Can the US recovery continue as COVID-19 cases reach new levels? The question has not changed since diagnoses began to rise the fall.
Judging from the manufacturing sector where the Purchasing Managers' Index from the Institute for Supply Management (ISM) has been in expansion for six months and is expected to add a seventh in December, the answer is yes. The run from June has been the best half-year since the first six months of 2019.
Manufactruing PMI
The New Orders Index jumped from 31.8 in May to 56.4 in June and has not been below 60 since then. The forecast of 74.8 for December is astonishing. If accurate it would be the second highest score for expected business in the 70 odd years of the survey.
New Orders Index
Employment has lagged the other indexes throughout the recovery. It only reached the 50 expansion-contraction mark in October at 53.2 after 14 straight negative months. Then dropped back to 48.4 in November. It is projected to rise to 50.7 in December.
Initial Jobless Claims and Payrolls
Claims have had a jumpy two months as reverting lockdowns in California and restaurant restrictions in New York and elsewhere have pushed people back onto the unemployment rolls.

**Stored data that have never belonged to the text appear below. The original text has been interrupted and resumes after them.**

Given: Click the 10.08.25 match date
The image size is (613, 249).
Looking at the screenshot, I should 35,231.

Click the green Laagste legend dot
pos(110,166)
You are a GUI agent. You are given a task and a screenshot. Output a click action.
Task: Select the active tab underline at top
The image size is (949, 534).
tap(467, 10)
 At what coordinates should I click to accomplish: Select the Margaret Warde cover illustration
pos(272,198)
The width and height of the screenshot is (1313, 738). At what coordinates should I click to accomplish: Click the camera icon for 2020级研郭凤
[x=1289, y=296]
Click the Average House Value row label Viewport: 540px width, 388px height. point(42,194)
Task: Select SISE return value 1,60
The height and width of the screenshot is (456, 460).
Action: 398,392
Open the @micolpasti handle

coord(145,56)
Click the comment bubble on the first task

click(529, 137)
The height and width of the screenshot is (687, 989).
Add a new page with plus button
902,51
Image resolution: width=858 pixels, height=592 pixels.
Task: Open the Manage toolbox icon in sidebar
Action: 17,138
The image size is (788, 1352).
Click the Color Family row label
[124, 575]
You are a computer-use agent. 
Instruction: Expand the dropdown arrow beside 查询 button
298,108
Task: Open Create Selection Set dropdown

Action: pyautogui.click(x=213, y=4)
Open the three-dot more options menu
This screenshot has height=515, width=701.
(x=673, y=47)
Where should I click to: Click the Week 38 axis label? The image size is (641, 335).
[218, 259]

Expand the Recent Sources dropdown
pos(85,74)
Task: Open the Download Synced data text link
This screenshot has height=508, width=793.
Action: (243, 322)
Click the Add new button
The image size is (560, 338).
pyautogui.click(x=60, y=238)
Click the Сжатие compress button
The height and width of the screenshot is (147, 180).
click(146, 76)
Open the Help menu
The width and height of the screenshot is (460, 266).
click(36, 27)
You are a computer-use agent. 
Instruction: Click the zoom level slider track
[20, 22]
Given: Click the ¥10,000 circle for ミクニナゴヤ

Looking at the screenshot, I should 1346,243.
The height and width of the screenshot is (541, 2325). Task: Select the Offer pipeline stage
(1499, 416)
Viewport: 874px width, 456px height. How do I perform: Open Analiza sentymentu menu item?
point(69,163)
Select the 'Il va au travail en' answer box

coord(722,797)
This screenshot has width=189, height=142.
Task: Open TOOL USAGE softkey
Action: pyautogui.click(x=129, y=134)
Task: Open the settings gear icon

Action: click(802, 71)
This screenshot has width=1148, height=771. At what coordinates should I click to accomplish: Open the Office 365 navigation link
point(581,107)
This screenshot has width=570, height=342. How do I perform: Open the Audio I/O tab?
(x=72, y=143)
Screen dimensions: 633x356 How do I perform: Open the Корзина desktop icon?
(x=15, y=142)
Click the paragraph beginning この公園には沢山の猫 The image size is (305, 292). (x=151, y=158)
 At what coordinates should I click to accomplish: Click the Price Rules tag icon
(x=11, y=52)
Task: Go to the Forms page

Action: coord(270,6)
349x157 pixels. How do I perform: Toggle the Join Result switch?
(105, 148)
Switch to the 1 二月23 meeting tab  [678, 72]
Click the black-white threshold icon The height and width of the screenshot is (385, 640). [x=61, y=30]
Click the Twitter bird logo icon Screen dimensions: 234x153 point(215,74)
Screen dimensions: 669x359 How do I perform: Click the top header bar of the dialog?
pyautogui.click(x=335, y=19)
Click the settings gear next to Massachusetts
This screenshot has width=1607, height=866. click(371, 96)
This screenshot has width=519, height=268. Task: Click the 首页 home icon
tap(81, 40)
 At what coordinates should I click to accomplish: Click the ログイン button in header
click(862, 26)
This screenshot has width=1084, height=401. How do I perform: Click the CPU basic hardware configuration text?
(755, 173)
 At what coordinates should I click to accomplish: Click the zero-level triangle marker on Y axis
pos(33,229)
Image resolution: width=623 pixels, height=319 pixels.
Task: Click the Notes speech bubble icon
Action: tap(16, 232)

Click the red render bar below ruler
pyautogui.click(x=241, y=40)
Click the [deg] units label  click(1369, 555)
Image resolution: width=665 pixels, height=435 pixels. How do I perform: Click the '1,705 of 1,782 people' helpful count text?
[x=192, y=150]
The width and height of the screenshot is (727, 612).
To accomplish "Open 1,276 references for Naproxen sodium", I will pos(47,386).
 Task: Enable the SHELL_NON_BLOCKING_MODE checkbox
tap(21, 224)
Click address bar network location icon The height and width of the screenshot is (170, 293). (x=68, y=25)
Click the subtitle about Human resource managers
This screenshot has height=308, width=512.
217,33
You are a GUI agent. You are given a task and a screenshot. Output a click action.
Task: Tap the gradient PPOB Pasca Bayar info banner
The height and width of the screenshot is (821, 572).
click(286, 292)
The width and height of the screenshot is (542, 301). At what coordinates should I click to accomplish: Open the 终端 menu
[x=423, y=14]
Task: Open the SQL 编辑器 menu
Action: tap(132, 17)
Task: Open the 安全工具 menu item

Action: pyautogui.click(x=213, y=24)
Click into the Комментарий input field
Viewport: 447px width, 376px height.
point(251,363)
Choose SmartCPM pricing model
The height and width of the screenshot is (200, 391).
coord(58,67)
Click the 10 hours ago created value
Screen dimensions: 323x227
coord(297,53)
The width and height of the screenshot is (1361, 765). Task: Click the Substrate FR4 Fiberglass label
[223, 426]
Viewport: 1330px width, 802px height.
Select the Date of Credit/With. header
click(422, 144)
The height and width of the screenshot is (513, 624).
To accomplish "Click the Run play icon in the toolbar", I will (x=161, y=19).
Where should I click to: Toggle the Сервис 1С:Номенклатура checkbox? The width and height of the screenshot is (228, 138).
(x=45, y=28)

First time claims rose from a pandemic low of 711,000 in the week of November 6 to 787,000 two weeks later, fell back to 716,000 the following week, jumped back to 892,000 two weeks after that on December 11 and were 787,000 in the final period of the year.
Initial Jobless Claims
Continuing Claims have more stable with the last rise in the November 27 week and the latest reporting on December 18 at 5.219 million, the lowest of the pandemic era.,
Nonfarm Payrolls have weakened considerably in November falling to 245,000, less than half the 641,000 average of the prior two months. The December gain, to be released this Friday, is expected to be just 100,000. The unemployment rate is forecast to rise 0.1% to 6.8%. It would be the first increase since April.
Conclusion and the dollar
Manufacturing executives are looking and planning for the end of the pandemic sometime in the spring or early summer. Despite the gloom in the labor market that expectation should continue to keep the factory outlook optimistic.
The US dollar had a miserable December, losing ground in every major pair. Trends in December, especially in the liquidity-starved final two weeks, tend to exaggeration.
A strong December manufacturing ISM, ignoring the current COVID-19 diagnoses, could be just the tonic the greenback needs.